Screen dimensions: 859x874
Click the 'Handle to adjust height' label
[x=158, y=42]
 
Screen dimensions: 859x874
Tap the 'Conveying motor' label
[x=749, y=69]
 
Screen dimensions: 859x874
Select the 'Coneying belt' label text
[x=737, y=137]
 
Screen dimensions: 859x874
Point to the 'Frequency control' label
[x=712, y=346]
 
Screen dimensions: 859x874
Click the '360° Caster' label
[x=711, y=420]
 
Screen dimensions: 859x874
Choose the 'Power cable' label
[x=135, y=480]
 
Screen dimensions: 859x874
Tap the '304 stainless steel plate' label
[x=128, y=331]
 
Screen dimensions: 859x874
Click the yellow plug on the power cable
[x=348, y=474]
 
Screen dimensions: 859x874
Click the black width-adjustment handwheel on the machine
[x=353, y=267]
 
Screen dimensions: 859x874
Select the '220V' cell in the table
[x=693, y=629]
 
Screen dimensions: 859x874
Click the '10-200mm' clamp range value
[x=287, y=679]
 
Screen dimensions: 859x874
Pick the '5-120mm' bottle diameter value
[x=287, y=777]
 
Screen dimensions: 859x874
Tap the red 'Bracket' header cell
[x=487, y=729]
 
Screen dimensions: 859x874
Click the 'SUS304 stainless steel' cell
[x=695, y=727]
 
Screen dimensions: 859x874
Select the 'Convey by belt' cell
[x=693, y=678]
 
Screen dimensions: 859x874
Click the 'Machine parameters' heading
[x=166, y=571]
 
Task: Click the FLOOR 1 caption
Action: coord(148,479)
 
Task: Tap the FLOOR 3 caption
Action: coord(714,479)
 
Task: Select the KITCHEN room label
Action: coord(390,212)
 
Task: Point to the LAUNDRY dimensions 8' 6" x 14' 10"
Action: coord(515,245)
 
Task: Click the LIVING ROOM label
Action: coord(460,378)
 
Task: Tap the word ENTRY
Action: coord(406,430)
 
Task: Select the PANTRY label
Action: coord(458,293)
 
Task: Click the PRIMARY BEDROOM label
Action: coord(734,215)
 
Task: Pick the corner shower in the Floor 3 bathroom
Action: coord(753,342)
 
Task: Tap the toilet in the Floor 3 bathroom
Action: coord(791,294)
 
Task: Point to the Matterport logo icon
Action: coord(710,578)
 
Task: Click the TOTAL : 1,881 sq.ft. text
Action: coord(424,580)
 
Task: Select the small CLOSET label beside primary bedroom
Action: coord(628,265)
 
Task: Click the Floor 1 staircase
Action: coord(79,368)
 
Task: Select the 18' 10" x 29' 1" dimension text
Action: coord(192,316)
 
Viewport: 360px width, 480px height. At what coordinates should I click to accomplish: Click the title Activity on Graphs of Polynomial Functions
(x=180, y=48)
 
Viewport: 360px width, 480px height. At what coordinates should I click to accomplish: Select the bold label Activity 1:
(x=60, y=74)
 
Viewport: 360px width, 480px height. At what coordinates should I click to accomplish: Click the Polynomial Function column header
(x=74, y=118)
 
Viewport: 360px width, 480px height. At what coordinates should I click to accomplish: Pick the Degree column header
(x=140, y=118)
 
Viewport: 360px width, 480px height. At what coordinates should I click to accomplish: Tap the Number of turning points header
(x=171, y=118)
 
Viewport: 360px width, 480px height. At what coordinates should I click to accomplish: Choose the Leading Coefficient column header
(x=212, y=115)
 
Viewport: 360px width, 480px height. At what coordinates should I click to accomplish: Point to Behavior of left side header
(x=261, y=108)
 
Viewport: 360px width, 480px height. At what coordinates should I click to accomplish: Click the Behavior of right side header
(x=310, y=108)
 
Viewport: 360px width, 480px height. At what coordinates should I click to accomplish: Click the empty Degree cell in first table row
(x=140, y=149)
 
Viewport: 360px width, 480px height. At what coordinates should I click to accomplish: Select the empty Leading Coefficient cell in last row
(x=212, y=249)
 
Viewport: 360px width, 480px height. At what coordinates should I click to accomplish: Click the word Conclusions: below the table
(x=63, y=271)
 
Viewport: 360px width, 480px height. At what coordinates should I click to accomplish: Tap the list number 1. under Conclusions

What is asked:
Revise the listing lines starting at "Degree column header" and ending at "(x=140, y=149)", substituting "heading" for every "header" and leaving all other text unchanged.

Written response:
Viewport: 360px width, 480px height. At what coordinates should I click to accomplish: Pick the Degree column heading
(x=140, y=118)
 
Viewport: 360px width, 480px height. At what coordinates should I click to accomplish: Tap the Number of turning points heading
(x=171, y=118)
 
Viewport: 360px width, 480px height. At what coordinates should I click to accomplish: Choose the Leading Coefficient column heading
(x=212, y=115)
 
Viewport: 360px width, 480px height. At what coordinates should I click to accomplish: Point to Behavior of left side heading
(x=261, y=108)
 
Viewport: 360px width, 480px height. At what coordinates should I click to accomplish: Click the Behavior of right side heading
(x=310, y=108)
 
Viewport: 360px width, 480px height. At what coordinates should I click to accomplish: Click the empty Degree cell in first table row
(x=140, y=149)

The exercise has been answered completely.